▶ Task description: Look at every line of the material below and tally those containing "chevron". Reply with the total alone.

-- Input data follows --

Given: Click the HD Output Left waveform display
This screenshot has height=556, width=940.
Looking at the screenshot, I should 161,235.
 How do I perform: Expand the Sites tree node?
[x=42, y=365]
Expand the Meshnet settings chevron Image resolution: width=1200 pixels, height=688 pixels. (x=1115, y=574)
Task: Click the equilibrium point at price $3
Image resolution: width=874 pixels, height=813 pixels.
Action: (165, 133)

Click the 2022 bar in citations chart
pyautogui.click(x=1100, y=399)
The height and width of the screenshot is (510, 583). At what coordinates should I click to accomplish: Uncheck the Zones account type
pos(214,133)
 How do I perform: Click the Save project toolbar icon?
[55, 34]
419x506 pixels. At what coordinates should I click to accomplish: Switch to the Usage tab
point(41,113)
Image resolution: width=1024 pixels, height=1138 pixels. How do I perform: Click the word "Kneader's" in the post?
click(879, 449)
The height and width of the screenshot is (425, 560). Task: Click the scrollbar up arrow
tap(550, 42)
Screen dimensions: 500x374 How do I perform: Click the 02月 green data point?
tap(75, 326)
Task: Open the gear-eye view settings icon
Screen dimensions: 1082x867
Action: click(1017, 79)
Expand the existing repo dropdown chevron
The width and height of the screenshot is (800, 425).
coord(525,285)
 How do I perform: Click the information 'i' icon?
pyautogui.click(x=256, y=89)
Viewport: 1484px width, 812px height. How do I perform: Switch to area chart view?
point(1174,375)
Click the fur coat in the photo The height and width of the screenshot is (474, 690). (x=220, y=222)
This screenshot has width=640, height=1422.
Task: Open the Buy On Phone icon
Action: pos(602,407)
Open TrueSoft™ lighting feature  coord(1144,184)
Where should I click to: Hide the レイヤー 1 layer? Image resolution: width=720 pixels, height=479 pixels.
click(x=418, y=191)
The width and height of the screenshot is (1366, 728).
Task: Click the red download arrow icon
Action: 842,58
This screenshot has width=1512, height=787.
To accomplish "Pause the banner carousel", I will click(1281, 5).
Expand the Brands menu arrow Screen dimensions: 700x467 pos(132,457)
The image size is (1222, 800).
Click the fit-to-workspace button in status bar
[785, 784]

-- Input data concluded --

▶ Response to the exercise: 2